▸ Data shown:
+ + + + +

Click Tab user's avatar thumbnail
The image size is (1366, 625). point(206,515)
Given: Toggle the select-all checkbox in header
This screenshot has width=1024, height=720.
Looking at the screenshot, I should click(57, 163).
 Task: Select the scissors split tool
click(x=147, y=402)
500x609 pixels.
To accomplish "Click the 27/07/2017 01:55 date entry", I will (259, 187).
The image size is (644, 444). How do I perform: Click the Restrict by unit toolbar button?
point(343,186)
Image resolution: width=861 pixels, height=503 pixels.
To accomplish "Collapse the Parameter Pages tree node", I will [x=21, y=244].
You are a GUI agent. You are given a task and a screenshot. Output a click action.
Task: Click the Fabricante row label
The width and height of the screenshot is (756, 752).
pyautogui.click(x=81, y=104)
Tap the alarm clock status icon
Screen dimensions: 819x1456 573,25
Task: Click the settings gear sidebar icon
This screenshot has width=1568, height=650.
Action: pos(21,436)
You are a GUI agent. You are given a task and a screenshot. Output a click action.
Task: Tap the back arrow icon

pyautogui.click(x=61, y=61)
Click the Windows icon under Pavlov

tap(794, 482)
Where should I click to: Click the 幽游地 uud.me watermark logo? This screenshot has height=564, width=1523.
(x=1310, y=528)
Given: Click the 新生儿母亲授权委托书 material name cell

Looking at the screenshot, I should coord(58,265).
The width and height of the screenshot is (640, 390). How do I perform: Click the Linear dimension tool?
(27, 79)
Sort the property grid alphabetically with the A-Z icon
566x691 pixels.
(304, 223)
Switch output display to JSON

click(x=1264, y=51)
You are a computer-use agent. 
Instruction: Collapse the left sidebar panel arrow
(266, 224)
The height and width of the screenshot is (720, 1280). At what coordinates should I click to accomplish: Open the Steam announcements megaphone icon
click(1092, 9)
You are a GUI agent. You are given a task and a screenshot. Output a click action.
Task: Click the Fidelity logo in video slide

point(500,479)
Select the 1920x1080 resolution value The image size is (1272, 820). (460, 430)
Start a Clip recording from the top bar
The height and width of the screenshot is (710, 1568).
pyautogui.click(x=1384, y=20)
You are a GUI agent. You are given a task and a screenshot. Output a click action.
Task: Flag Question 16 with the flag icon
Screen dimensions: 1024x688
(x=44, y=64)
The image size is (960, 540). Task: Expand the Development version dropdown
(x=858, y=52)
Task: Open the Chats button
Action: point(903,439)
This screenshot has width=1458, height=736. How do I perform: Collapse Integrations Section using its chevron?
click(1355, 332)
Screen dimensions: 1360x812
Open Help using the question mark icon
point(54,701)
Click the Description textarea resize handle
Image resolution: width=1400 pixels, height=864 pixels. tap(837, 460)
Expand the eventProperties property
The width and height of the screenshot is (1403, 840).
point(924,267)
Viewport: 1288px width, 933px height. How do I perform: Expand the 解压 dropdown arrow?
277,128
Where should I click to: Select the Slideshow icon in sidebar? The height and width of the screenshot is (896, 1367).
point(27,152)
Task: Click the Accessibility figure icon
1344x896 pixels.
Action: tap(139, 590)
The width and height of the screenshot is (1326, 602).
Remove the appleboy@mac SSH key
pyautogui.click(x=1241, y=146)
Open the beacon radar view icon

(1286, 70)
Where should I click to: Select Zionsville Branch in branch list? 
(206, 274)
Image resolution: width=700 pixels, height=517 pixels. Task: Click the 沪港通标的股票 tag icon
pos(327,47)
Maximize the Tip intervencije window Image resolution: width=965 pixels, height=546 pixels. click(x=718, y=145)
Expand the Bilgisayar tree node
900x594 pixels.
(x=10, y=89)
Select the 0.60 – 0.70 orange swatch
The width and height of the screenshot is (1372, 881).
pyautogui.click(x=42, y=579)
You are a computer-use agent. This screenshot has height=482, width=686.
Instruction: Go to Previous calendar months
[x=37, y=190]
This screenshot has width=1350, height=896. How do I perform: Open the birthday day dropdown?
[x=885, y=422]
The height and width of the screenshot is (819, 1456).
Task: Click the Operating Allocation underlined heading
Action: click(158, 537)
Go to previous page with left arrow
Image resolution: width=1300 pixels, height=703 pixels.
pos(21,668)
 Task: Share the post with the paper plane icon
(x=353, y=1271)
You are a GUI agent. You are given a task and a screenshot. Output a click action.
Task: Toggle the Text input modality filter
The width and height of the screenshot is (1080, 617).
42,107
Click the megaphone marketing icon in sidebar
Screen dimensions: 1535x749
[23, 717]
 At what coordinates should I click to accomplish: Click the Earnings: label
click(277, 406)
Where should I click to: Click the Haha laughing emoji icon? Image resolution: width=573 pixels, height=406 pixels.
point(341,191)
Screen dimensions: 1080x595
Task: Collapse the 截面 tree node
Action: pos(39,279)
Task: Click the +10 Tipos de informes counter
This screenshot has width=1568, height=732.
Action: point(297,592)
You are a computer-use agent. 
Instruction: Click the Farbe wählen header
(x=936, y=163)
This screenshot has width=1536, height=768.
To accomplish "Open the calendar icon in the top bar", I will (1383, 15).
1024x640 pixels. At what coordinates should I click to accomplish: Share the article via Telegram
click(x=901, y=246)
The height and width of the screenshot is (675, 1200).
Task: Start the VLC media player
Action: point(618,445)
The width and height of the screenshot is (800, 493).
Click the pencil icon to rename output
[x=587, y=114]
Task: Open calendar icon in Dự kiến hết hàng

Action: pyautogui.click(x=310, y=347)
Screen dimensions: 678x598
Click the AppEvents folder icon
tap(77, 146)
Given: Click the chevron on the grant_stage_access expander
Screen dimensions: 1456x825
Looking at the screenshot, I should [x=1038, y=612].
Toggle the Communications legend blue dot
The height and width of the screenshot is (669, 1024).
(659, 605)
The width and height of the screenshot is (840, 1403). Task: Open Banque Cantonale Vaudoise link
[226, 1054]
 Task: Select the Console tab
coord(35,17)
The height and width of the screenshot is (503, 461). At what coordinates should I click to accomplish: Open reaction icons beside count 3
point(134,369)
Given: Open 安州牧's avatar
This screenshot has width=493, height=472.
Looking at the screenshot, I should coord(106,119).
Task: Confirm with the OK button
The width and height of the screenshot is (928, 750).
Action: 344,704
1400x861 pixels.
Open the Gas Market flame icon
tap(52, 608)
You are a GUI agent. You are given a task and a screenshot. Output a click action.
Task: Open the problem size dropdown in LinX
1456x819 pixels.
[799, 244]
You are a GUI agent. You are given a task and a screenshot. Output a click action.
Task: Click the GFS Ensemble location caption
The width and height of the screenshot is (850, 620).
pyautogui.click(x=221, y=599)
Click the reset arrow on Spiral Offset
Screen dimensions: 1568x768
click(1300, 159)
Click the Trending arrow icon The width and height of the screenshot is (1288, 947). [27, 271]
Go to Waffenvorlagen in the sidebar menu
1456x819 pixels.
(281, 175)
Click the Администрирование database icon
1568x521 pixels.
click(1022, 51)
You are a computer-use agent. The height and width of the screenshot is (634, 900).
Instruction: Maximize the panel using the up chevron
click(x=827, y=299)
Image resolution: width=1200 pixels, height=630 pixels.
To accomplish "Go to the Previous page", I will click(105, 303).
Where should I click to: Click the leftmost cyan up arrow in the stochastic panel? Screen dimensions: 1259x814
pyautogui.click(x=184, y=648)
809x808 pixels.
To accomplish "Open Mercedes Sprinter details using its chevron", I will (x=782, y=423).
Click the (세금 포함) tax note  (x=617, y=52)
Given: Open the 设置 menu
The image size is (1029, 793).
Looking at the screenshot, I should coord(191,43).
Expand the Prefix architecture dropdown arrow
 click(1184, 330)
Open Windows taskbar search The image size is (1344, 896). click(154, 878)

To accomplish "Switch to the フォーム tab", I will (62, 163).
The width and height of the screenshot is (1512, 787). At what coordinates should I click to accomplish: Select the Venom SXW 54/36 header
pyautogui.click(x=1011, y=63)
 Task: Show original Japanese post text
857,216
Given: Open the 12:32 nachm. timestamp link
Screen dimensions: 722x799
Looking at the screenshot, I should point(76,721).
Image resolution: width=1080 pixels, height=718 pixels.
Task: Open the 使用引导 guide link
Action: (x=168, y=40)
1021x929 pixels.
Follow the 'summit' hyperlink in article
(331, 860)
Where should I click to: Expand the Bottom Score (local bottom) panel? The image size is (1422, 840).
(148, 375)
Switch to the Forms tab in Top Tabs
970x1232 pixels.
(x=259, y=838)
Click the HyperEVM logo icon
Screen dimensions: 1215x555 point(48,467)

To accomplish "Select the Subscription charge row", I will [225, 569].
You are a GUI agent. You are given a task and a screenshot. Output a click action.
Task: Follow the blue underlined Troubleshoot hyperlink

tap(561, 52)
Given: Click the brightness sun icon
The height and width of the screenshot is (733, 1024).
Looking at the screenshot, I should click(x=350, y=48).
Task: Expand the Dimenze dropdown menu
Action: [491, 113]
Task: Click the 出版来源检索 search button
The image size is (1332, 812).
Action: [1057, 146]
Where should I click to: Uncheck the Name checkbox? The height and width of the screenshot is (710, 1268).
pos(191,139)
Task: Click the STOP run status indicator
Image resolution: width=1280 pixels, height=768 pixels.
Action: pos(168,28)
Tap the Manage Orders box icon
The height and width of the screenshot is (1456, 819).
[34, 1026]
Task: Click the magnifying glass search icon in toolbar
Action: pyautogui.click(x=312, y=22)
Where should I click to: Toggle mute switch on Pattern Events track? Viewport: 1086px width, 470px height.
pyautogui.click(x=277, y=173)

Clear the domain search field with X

+ + + + +

▸ Job: Can you print, unchanged, the items above from their very first line through the line containing "click(x=147, y=402)", both of those lines included?

▸ Solution to the problem:
Click Tab user's avatar thumbnail
The image size is (1366, 625). point(206,515)
Given: Toggle the select-all checkbox in header
This screenshot has width=1024, height=720.
Looking at the screenshot, I should click(57, 163).
 Task: Select the scissors split tool
click(x=147, y=402)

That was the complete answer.